== Segment start ==
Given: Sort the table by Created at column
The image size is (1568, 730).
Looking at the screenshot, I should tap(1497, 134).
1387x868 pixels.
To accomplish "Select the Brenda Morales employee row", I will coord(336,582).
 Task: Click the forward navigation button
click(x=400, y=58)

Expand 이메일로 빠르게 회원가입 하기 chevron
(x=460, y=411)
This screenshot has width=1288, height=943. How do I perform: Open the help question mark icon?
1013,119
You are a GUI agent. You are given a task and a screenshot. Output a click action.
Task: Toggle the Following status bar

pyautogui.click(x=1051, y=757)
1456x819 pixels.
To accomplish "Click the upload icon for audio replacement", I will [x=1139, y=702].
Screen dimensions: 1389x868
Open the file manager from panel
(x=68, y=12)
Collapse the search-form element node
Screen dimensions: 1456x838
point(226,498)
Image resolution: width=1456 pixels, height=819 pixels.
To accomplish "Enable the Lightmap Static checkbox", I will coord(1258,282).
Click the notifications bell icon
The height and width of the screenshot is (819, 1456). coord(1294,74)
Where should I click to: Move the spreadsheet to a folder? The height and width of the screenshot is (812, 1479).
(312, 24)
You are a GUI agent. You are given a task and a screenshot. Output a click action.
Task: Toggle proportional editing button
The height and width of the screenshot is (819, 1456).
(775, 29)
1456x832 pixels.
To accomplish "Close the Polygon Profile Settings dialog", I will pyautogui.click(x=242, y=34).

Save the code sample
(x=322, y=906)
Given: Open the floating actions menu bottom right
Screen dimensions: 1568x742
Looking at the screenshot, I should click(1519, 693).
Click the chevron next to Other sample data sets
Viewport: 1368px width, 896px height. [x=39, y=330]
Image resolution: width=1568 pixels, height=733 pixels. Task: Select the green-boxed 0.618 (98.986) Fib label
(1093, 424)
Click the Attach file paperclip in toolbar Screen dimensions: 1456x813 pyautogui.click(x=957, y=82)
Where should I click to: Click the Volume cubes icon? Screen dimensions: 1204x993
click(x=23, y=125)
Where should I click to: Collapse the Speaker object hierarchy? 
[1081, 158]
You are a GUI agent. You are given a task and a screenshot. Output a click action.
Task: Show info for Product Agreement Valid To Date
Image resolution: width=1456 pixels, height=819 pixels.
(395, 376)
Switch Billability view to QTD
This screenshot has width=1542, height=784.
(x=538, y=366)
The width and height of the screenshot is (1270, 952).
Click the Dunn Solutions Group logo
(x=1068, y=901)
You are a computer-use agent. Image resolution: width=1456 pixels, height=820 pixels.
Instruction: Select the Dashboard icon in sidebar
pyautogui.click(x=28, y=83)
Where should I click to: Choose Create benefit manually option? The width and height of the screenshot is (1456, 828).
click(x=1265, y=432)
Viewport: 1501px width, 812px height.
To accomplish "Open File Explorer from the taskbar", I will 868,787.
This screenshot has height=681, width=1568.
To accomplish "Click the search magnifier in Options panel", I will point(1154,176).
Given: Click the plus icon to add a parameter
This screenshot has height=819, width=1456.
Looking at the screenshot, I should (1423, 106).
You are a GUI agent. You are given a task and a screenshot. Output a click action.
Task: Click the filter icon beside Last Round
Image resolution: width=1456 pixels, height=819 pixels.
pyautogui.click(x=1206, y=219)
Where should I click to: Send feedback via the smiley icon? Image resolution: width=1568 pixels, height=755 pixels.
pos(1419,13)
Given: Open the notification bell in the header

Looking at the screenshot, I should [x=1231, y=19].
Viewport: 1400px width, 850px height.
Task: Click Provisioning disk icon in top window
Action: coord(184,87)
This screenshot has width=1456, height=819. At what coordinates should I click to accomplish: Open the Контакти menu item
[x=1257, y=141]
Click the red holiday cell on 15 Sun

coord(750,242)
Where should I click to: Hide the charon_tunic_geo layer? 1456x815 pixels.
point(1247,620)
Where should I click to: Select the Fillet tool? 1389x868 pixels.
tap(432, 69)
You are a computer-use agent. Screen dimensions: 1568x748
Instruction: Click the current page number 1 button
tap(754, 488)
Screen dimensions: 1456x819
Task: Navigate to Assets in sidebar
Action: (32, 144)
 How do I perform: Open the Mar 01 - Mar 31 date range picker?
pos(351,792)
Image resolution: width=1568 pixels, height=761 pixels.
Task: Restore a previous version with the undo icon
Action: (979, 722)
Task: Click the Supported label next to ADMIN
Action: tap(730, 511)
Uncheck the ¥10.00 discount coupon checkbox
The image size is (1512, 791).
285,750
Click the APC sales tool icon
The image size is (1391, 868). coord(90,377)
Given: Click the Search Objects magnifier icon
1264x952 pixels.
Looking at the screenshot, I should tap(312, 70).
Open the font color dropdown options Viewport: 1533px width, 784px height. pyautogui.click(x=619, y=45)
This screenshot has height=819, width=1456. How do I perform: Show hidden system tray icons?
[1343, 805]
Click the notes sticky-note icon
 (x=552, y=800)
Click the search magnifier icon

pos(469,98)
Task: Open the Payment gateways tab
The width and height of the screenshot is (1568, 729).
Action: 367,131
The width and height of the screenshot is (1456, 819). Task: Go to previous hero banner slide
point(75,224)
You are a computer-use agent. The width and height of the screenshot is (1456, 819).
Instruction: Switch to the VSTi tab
== Segment end ==
• Assignment: State how many lines in the material include the string "computer". Nothing other than the number is wanted.

• Expected answer: 3